** REQUIRED ACTION 1 **
Decide whether each statement agrees with the passage on new structural economics, answering yes or no and quoting the deciding words of the passage exactly. (a) The first generation of development economics is neoliberalism. (b) New structural economics holds that the state has an essential role in facilitating industrial upgrading. (c) Most developing countries that followed the first two generations of development economics achieved industrialization.
** REQUIRED ACTION 2 **
Repeat, word for word, the part of the passage on new structural economics that opens with the words containing "A working paper" and closes with "country’s comparative advantages.".

** PASSAGE **
______________________________

New Structural Economics: the Third Generation of Development Economics

Bangkok, Thailand. Photo by Miltiadis Fragkidis via Unsplash.

Development economics is a new sub-discipline in modern economics. The first generation of development economics is structuralism, focusing on market failures in developing countries and advising their governments to adopt import-substitution strategies for developing modern advanced industries. The second generation of development economics is neoliberalism, focusing on government failures in developing countries and advising their governments to implement Washington Consensus reform with a shock therapy. Most developing countries followed the above two generations of development economics and failed to achieve industrialization and modernization.

A working paper by Justin Yifu Lin introduces a third generation of development economics, new structural economics, which advises governments in developing countries to play a facilitating role in the development of industries in a market economy according to the country’s comparative advantages. 

The author reviews the ideas and failures of previous generations of development economics, introduces the main ideas of new structural economics and discusses how to apply new structural economics to formulate industrial policy for accelerating development. New structural economics argues that the state has an essential role in facilitating industrial upgrading in the process of economic development because of the need to address externalities and solve coordination problems in the improvement of infrastructure and institutions. According to the author, new structural economics can help developing countries become prosperous, industrialized high-income countries.

______________________________

** MATERIAL SUPPLIED **

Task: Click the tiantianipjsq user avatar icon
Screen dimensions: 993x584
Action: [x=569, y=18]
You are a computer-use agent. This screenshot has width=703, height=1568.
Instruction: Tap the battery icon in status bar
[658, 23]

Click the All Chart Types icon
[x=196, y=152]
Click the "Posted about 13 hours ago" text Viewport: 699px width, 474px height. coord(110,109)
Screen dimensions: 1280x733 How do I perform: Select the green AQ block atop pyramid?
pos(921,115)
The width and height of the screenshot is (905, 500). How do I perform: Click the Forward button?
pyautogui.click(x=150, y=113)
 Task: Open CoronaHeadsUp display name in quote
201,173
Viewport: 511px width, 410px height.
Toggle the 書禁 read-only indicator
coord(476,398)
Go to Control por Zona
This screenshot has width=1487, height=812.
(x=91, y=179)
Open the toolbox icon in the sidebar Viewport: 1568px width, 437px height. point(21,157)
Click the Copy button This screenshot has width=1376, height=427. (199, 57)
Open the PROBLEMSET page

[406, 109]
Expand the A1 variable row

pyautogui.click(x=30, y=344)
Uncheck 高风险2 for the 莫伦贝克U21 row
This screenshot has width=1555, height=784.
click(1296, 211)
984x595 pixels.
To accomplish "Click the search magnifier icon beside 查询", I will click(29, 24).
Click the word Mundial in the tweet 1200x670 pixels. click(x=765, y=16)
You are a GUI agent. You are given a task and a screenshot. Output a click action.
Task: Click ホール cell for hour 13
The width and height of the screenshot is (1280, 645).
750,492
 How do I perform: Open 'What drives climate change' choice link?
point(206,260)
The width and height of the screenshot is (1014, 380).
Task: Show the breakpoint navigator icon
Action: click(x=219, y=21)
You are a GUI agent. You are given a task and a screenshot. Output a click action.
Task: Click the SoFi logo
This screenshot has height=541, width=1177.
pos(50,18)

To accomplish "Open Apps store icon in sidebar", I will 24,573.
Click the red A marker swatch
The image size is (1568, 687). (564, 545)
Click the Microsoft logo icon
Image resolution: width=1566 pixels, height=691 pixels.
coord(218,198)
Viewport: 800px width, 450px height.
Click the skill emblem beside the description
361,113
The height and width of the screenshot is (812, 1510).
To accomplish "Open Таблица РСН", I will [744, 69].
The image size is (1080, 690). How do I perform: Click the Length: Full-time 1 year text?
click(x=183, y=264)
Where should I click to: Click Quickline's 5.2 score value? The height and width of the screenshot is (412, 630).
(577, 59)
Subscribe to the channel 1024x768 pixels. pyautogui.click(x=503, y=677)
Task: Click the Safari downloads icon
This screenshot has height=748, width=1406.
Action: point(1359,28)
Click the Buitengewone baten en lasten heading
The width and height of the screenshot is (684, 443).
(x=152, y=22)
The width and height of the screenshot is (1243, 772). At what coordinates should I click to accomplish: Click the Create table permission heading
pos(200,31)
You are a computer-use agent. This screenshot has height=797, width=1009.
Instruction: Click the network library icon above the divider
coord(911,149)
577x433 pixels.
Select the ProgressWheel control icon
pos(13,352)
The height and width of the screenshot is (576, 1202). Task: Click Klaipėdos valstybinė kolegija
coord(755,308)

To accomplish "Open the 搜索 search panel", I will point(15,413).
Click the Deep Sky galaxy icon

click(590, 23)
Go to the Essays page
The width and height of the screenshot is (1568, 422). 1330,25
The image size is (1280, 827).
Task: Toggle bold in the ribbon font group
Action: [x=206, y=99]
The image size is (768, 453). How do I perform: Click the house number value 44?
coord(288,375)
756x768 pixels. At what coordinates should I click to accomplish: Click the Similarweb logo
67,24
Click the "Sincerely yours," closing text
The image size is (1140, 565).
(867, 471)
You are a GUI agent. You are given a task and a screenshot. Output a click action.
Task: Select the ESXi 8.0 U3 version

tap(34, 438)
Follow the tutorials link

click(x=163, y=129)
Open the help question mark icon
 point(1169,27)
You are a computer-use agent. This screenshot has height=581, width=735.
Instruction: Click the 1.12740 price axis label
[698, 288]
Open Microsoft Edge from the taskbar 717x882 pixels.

______________________________

** EXERCISE SOLUTION 1 **
(a) No: "The first generation of development economics is structuralism"
(b) Yes: "the state has an essential role in facilitating industrial upgrading"
(c) No: "failed to achieve industrialization and modernization"

** EXERCISE SOLUTION 2 **
A working paper by Justin Yifu Lin introduces a third generation of development economics, new structural economics, which advises governments in developing countries to play a facilitating role in the development of industries in a market economy according to the country’s comparative advantages.